--- PROVIDED ENTRIES ---

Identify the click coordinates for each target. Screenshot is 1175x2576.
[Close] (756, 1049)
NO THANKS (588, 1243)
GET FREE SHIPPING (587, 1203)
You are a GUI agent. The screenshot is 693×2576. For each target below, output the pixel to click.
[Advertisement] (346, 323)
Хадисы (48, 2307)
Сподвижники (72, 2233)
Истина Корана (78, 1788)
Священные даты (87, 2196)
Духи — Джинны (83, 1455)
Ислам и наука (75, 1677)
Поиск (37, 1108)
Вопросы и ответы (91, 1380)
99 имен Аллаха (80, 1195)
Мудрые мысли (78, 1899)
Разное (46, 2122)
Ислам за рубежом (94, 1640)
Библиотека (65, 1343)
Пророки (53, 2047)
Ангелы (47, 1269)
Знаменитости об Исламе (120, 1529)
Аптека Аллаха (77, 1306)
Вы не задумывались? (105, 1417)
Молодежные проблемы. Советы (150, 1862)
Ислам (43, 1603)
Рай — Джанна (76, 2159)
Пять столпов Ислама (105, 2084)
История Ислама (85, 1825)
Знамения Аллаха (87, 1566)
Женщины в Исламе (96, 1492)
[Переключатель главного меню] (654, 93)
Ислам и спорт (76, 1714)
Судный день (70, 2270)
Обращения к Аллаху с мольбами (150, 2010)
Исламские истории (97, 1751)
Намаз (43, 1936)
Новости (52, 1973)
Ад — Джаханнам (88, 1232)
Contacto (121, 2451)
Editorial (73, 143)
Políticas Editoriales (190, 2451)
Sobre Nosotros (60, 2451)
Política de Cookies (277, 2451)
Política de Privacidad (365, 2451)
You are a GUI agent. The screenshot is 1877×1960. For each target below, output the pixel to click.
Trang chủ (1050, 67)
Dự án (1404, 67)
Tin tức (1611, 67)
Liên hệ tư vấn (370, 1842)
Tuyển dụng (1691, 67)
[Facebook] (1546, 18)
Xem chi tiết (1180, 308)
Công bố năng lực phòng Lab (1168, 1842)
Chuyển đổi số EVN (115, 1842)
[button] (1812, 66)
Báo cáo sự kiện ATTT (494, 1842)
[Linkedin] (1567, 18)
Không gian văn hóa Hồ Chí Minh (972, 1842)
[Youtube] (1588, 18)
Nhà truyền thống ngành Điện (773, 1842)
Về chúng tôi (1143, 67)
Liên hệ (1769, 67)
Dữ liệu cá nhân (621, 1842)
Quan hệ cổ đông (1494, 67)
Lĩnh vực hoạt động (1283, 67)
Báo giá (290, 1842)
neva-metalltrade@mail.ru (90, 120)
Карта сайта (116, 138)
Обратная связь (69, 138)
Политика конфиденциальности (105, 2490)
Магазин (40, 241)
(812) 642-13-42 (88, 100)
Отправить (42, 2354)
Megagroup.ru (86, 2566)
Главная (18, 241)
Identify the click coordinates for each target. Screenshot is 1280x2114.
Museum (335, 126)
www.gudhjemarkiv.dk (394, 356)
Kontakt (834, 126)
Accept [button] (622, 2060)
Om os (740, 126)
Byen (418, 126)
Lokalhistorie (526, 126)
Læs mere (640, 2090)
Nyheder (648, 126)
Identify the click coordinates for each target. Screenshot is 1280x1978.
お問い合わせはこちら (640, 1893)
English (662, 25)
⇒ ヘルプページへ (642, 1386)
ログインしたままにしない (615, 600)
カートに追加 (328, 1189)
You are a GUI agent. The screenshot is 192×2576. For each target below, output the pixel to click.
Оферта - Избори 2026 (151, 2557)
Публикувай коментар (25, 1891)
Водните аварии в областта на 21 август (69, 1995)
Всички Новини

---

- **ACTIVITY**
Each record is to be repeated exactly.

- **THE ANSWER**
Identify the click coordinates for each target. Screenshot is 1175x2576.
[Close] (756, 1049)
NO THANKS (588, 1243)
GET FREE SHIPPING (587, 1203)
You are a GUI agent. The screenshot is 693×2576. For each target below, output the pixel to click.
[Advertisement] (346, 323)
Хадисы (48, 2307)
Сподвижники (72, 2233)
Истина Корана (78, 1788)
Священные даты (87, 2196)
Духи — Джинны (83, 1455)
Ислам и наука (75, 1677)
Поиск (37, 1108)
Вопросы и ответы (91, 1380)
99 имен Аллаха (80, 1195)
Мудрые мысли (78, 1899)
Разное (46, 2122)
Ислам за рубежом (94, 1640)
Библиотека (65, 1343)
Пророки (53, 2047)
Ангелы (47, 1269)
Знаменитости об Исламе (120, 1529)
Аптека Аллаха (77, 1306)
Вы не задумывались? (105, 1417)
Молодежные проблемы. Советы (150, 1862)
Ислам (43, 1603)
Рай — Джанна (76, 2159)
Пять столпов Ислама (105, 2084)
История Ислама (85, 1825)
Знамения Аллаха (87, 1566)
Женщины в Исламе (96, 1492)
[Переключатель главного меню] (654, 93)
Ислам и спорт (76, 1714)
Судный день (70, 2270)
Обращения к Аллаху с мольбами (150, 2010)
Исламские истории (97, 1751)
Намаз (43, 1936)
Новости (52, 1973)
Ад — Джаханнам (88, 1232)
Contacto (121, 2451)
Editorial (73, 143)
Políticas Editoriales (190, 2451)
Sobre Nosotros (60, 2451)
Política de Cookies (277, 2451)
Política de Privacidad (365, 2451)
You are a GUI agent. The screenshot is 1877×1960. For each target below, output the pixel to click.
Trang chủ (1050, 67)
Dự án (1404, 67)
Tin tức (1611, 67)
Liên hệ tư vấn (370, 1842)
Tuyển dụng (1691, 67)
[Facebook] (1546, 18)
Xem chi tiết (1180, 308)
Công bố năng lực phòng Lab (1168, 1842)
Chuyển đổi số EVN (115, 1842)
[button] (1812, 66)
Báo cáo sự kiện ATTT (494, 1842)
[Linkedin] (1567, 18)
Không gian văn hóa Hồ Chí Minh (972, 1842)
[Youtube] (1588, 18)
Nhà truyền thống ngành Điện (773, 1842)
Về chúng tôi (1143, 67)
Liên hệ (1769, 67)
Dữ liệu cá nhân (621, 1842)
Quan hệ cổ đông (1494, 67)
Lĩnh vực hoạt động (1283, 67)
Báo giá (290, 1842)
neva-metalltrade@mail.ru (90, 120)
Карта сайта (116, 138)
Обратная связь (69, 138)
Политика конфиденциальности (105, 2490)
Магазин (40, 241)
(812) 642-13-42 (88, 100)
Отправить (42, 2354)
Megagroup.ru (86, 2566)
Главная (18, 241)
Identify the click coordinates for each target. Screenshot is 1280x2114.
Museum (335, 126)
www.gudhjemarkiv.dk (394, 356)
Kontakt (834, 126)
Accept [button] (622, 2060)
Om os (740, 126)
Byen (418, 126)
Lokalhistorie (526, 126)
Læs mere (640, 2090)
Nyheder (648, 126)
Identify the click coordinates for each target. Screenshot is 1280x1978.
お問い合わせはこちら (640, 1893)
English (662, 25)
⇒ ヘルプページへ (642, 1386)
ログインしたままにしない (615, 600)
カートに追加 (328, 1189)
You are a GUI agent. The screenshot is 192×2576. For each target below, output the pixel to click.
Оферта - Избори 2026 (151, 2557)
Публикувай коментар (25, 1891)
Водните аварии в областта на 21 август (69, 1995)
Всички Новини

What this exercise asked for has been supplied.